Looks like the bull shark that came in afterwards thought the sandbar would be good to eat.


----------



## WhackUmStackUm

Silent said:


> This guy just wouldn't quit.


Really? Come on guy. Not much effort was put into discouraging the shark during that encounter. I counted 10 seconds from the time the shark showed up until the time you pulled the safety on your bang stick. Another 10 seconds and the shark was dead. You were either scared to death, looking for a fight, or both.

Although the classic anti-shark maneuver known as the "fin flip" is normally effective (not), I find that a quick jab with a pole spear does wonders to discourage sandbar sharks.

With a spent bang stick and an agitated bull shark on the scene, I'll bet the video that came after was entertaining. :yes:


----------



## tmw234

WhackUmStackUm said:


> Really? Come on guy. Not much effort was put into discouraging the shark during that encounter. I counted 10 seconds from the time the shark showed up until the time you pulled the safety on your bang stick. Another 10 seconds and the shark was dead. You were either scared to death, looking for a fight, or both.
> 
> Although the classic anti-shark maneuver known as the "fin flip" is normally effective (not), I find that a quick jab with a pole spear does wonders to discourage sandbar sharks.
> 
> With a spent bang stick and an agitated bull shark on the scene, I'll bet the video that came after was entertaining. :yes:



:thumbup: Well said Bryan. COuldn't agree more. I think all this shark killing business that went on this weekend is disgusting. I have been diving here 10 years and pretty much always see one or more while spearfishing. Never have I ever shot one, or been in a situation where I felt like I needed to. This new thing with guys trying to show their dominance by killing sharks, really just makes you all look like whimps. If you don't like sharks, then get a new hobby, because they are a part of the game.


----------



## WhackUmStackUm

tmw234 said:


> Well said Bryan...


Sorry guys, I was in rare form yesterday. I apologize for being unkind.

I did not notice that it was my bro Gary in the video, or else I would have REALLY busted his chops! (just kidding) Gary is one of the most experienced divers I know. Although he is a bit of a cowboy when it comes to building rebreathers from parts around the house (!), I know he would only use a bang stick when he was truly at risk.

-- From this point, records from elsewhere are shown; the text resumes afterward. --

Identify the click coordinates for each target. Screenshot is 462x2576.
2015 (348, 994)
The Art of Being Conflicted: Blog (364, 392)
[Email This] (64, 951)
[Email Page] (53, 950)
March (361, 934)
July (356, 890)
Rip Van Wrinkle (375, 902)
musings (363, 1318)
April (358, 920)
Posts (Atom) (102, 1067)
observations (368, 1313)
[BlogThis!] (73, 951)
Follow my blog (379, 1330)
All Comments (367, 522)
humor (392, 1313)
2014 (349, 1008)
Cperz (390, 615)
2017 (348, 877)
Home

Just ignore me when I go off the deep end.:yes:


----------



## coolbluestreak

WhackUmStackUm said:


> ) Gary is one of the most experienced divers I know. Although he is a bit of a cowboy when it comes to building rebreathers from parts around the house:


Really? I want one!!!


----------



## SaltAddict

coolbluestreak said:


> Really? I want one!!!


Alright... You gotta clarify... Do you want a "Gary" or a "home made rebreather?"


----------



## below me

SaltAddict said:


> Alright... You gotta clarify... Do you want a "Gary" or a "home made rebreather?"




:notworthy:


----------



## coolbluestreak

SaltAddict said:


> Alright... You gotta clarify... Do you want a "Gary" or a "home made rebreather?"


 Really Dude????
I already have a Gary, my dad.

A budget rebreather would be fun, not to push any limits with of course... just fun to have/use in the <130ft range.


----------



## Silent but Deadly

Be very very careful. Relatively easy to build, quick to kill if you don't understand what makes it tick. It opens up a whole new world. What do they say: Once you try rebreather, you never go back. Or something like that. I can't figure out why no one wanted to go with me to try my first effort out.


----------



## Plattinum

Silent said:


> Be very very careful. Relatively easy to build, quick to kill if you don't understand what makes it tick. It opens up a whole new world. What do they say: Once you try rebreather, you never go back. Or something like that. I can't figure out why no one wanted to go with me to try my first effort out.


Wow! After seeing that, I don't care how many sharks you shoot, I won't call you a name questioning your manhood. That is insane. I am not saying you are insane, just the rig you made. Now you got me more interested in knowing what makes it tick.


----------



## WhackUmStackUm

Started a new thread: http://www.pensacolafishingforum.com/f45/anyone-want-help-build-low-budget-rebreather-132586/


----------



## Orion45

Silent said:


> Be very very careful. Relatively easy to build, quick to kill if you don't understand what makes it tick. It opens up a whole new world. What do they say: Once you try rebreather, you never go back. Or something like that. I can't figure out why no one wanted to go with me to try my first effort out.


I think I'll stick with my HP 120's and a 19 pony. More air than I'll ever need.


----------